Terms and definitions

Axial length denotes here the linear distance clinically measured from the anterior apex of the cornea to the anterior surface of the opposite retina. Addition of the thickness of the retina and sclera renders the actual geometrical distance about 1–1.5 mm longer, but because of the higher curvature of the cornea the average external diameter of the entire sphere is about 0.5 mm shorter than this. For purposes of physical analysis we accept Duke-Elder (1973, p. 97–99): “On the whole it [the eye] is approximately spherical except in the higher degrees of axial myopia when the sagittal diameter is greatest.” Only the principal forces, and ocular movements in abstract horizontal and vertical meridians, are here considered.

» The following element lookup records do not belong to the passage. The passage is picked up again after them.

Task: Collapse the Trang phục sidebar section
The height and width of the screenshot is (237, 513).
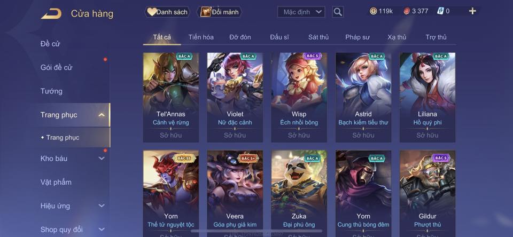Action: coord(102,115)
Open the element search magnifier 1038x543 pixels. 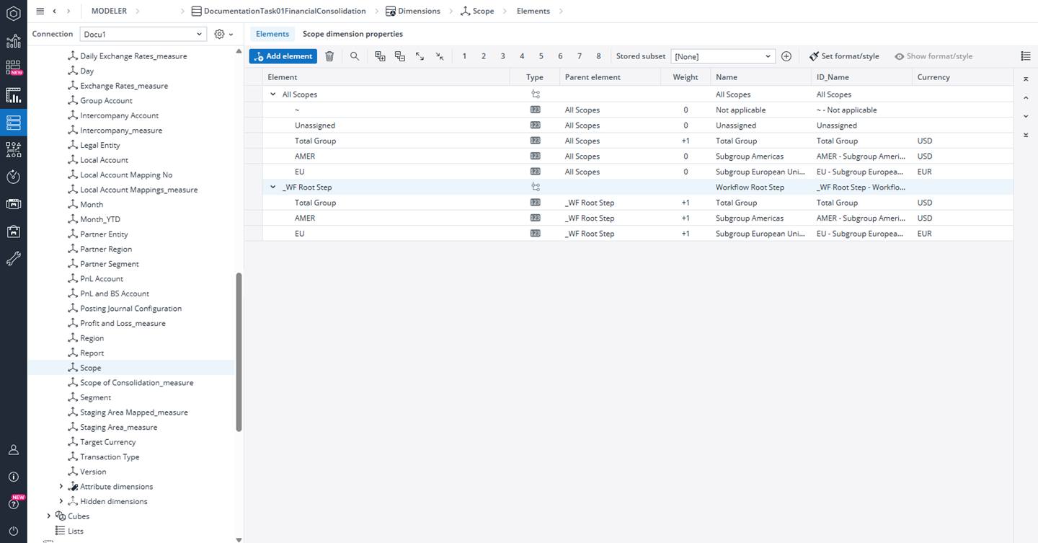(x=355, y=56)
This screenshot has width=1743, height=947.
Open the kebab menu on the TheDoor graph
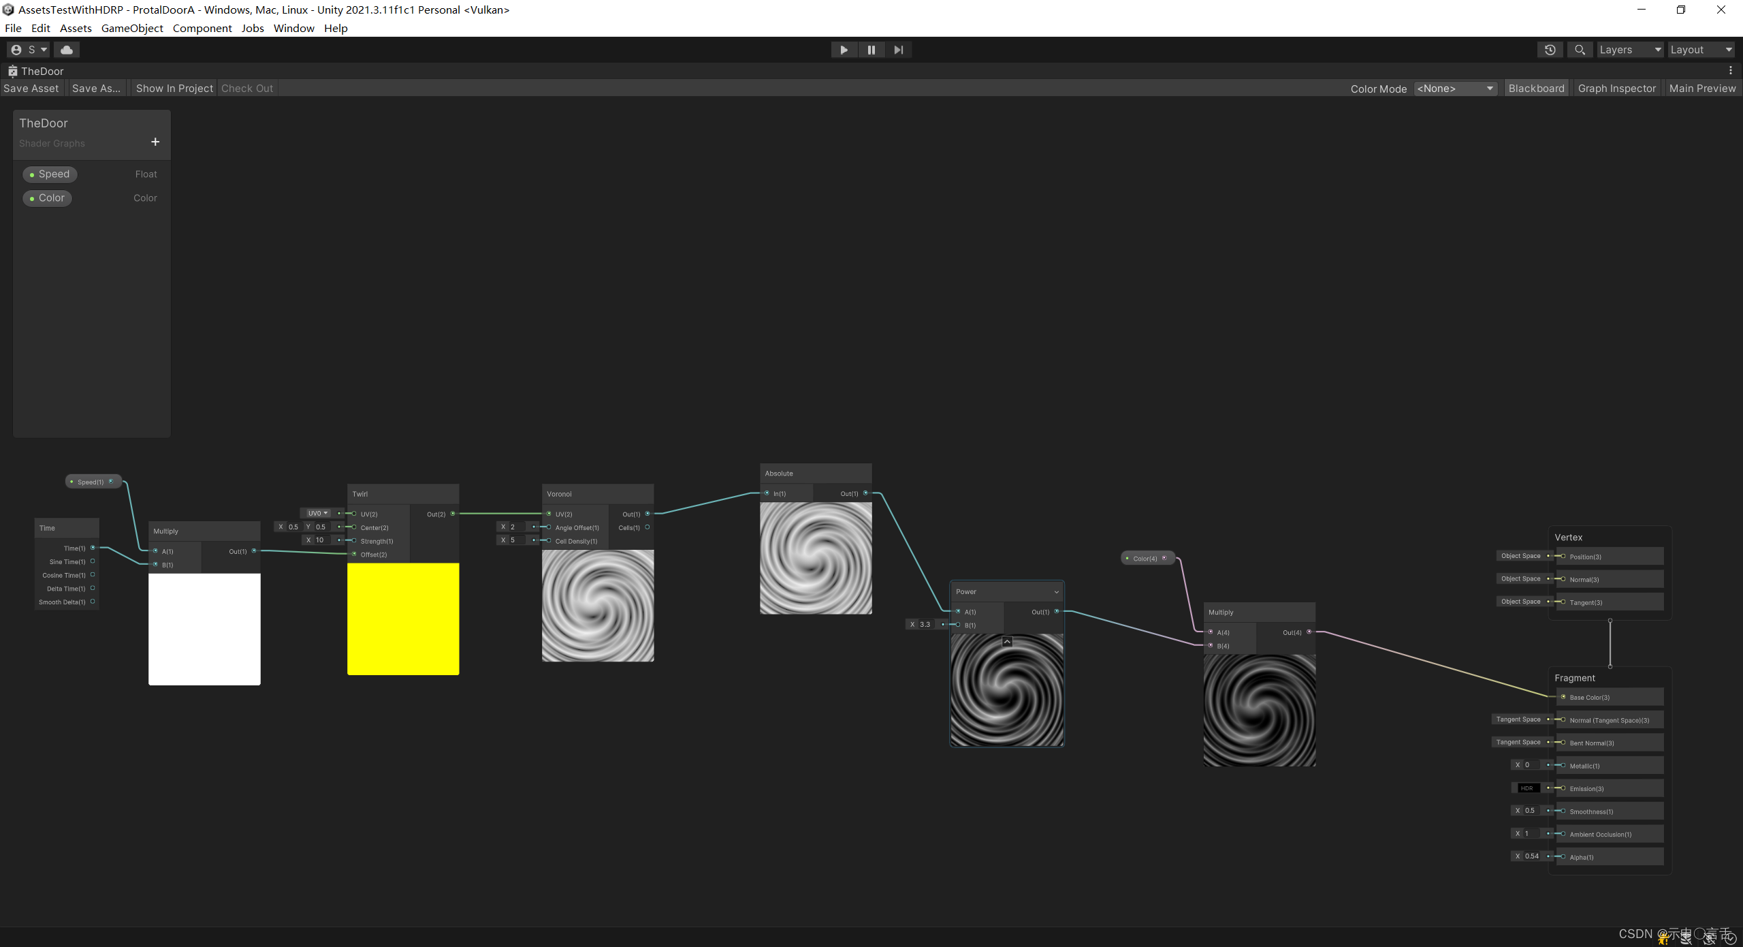[1731, 70]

Acrophthalmos means here an abnormally long globe, similar to acrocephalos (long head) or acromphalos (long navel). Brachomphalos is a short globe, similar to brachycephalos and brachydont (short tooth). These terms, measured in millimeters, replace here myopia and hyperopia which were often used to designate the globe’s size, because the latter are measured in optical units of diopters, and do not always relate to size, as Priestly Smith said (1891, p. 122): “Small eyes are not necessarily hypermetropic, and hypermetropic eyes are not necessarily small.” For instance, the terms “Myopic disc” or “Myopic degeneration with retinal detachment” actually referred to physically long globes rather than near-sighted ones (Soheilian et al 2007), while Hyperopia as a risk factor in angle closure (Lowe 1969), or in esodeviation, implied short globes. Furthermore, studies that related glaucoma to “myopia” did not usually distinguish between refractive myopia and axial myopia, an important determinant of the tonometric pressure reading in these two forms (Mitchell et al 1999; Grodum et al 2001).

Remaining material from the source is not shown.